Portnall Park is a manor house in Virginia Water, Surrey, on Bagshot road, three miles (5 km) from Egham, and 21 miles from London.

==History==
A house was built at Potnalls, Potenall, Portenall, or Portnall Park by c. 1770. In 1804 Rev. Thomas Bisse (c1754-1828) exchanged it for some land at Tite Hill, Egham (probably land that had belonged to his wife's aunt Lydia Challoner (died 1803) with David Jebb, the younger son of Dr. John Jebb, Dean of Cashel (c1706-1787), and elder brother of John Jebb (reformer).

Bisse extended the mansion, as did the son, Colonel Bisse-Challoner (1788–1872), after 1828.

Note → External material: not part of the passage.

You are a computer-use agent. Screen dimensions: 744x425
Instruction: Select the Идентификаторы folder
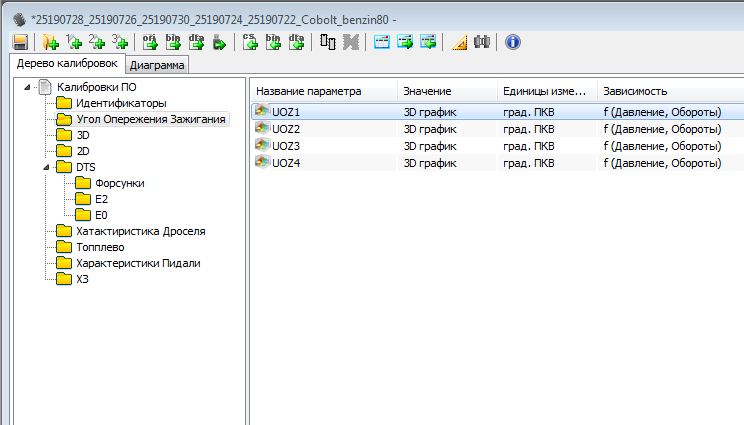(121, 103)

This is how Prosser described it in 1828: 'The park, comprising nearly four hundred acres, is beautifully undulated, and diversified with timber and flourishing plantations, through which extensive gravel walks and green rides are formed; in well-chosen situations are seats and rustic retreats, commanding extensive and beautifully varied views over the Surrey hills on the one side, and over the far-famed lake of Virginia Water on the other.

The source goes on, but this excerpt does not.